I used that torque wrench twice before I quit driving. Now it sits unused.
 
Yeah that gets tricky.

I made a torque wrench for my axle nut using my body weight at about 11" from the fulcrum to get me in the ballpark,..


That was before I bought my big torque wrench for over $100

I used that torque wrench twice before I quit driving. Now it sits unused.
My 1/2" torque wrench goes to 140 foot pounds. That wasn't nearly enough for lug nuts installed with an impact wrench and no adapter. I came up with 250 foot pounds by putting a pipe on a wrench and estimating how much weight I put on it. I supported the head of the wrench so the downward force on the pipe wouldn't tip the socket off the nut.

One still wouldn't budge and I was afraid to push harder. A propane torch lengthened the stud a few microns and the nut came loose easier than the others.
 
Yeah that gets tricky.
1/4" box wrench, string, soda bottle.

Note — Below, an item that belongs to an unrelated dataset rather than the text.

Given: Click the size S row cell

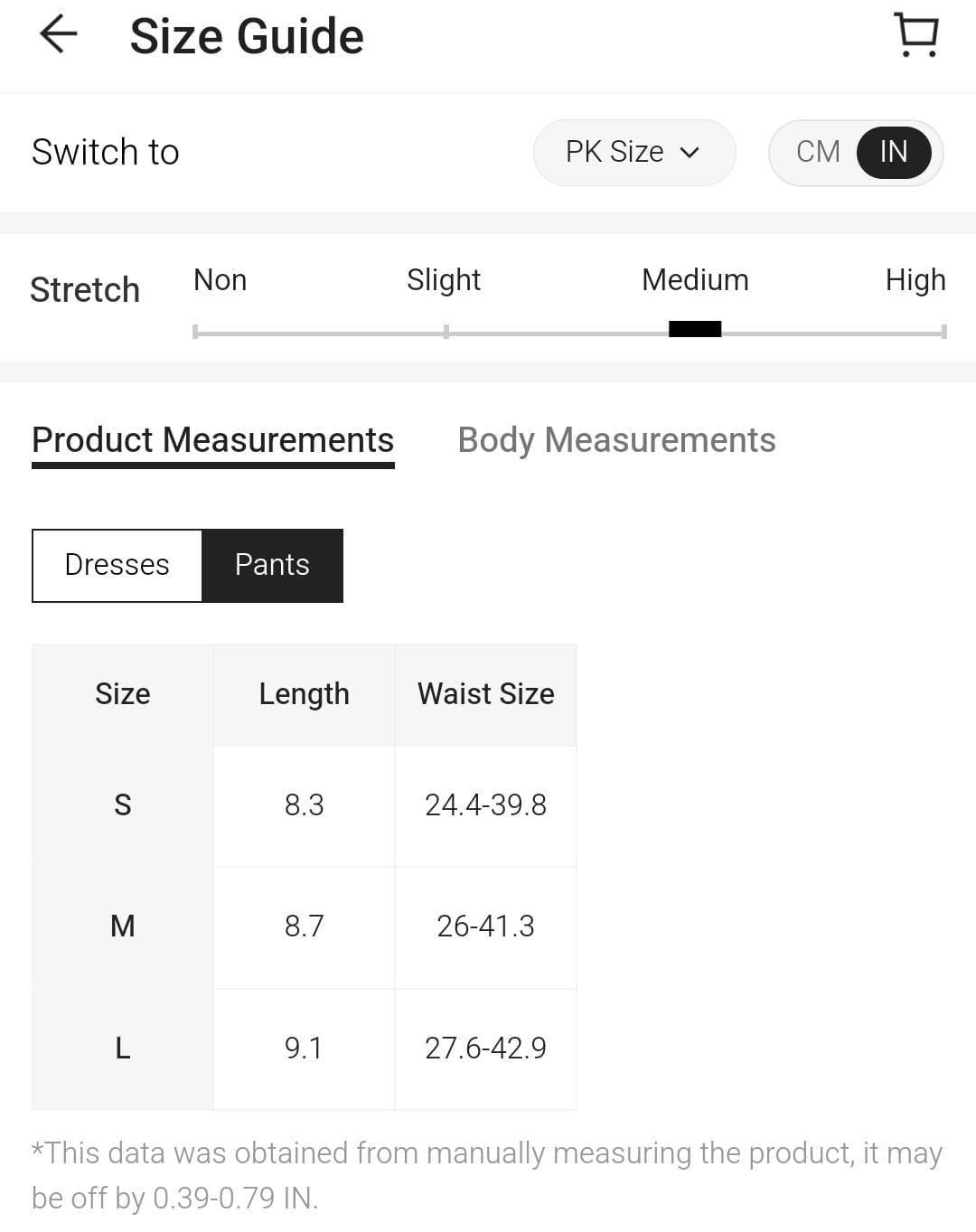Looking at the screenshot, I should (123, 804).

Put the box end on the bit in the screwdriver so that the wrench is cantilevered horizontally and read the inch pounds. With a short, light wrench, it will probably be trivial. You can also calculate the approximate torque at the weight of the wrench times half the length.

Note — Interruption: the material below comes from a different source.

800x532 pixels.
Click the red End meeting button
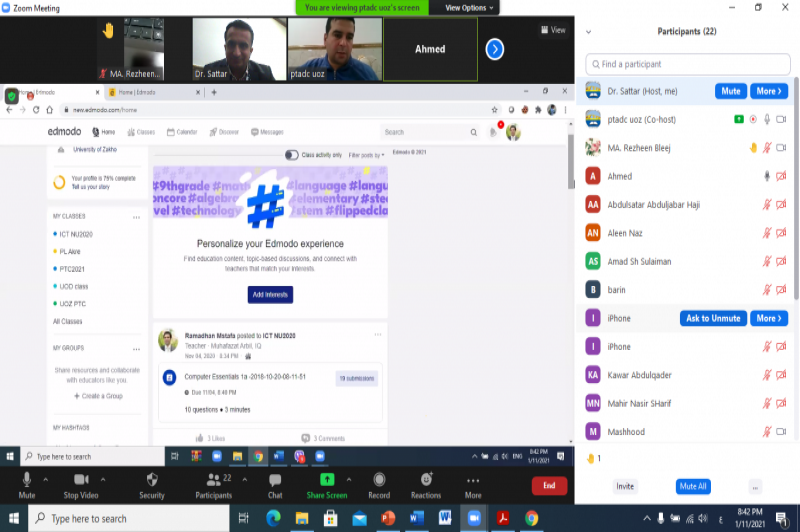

Now slide the wrench off the bit. Weigh the string. Tie it to the open end of the wrench. Measure the distance from the suspension point to the center of the box end. Make the free end of the string a noose to hold the neck of the bottle.

Now weigh the bottle, add the weight of the string, multiply by the distance, and add the torque from the wrench itself. That's your expected reading. See how close the screwdriver comes. You might want to rest your hand on a table for stable readings. Try it with different water weights. Forty inch pounds would be a weight of 10 pounds (more than a gallon) at 4 inches.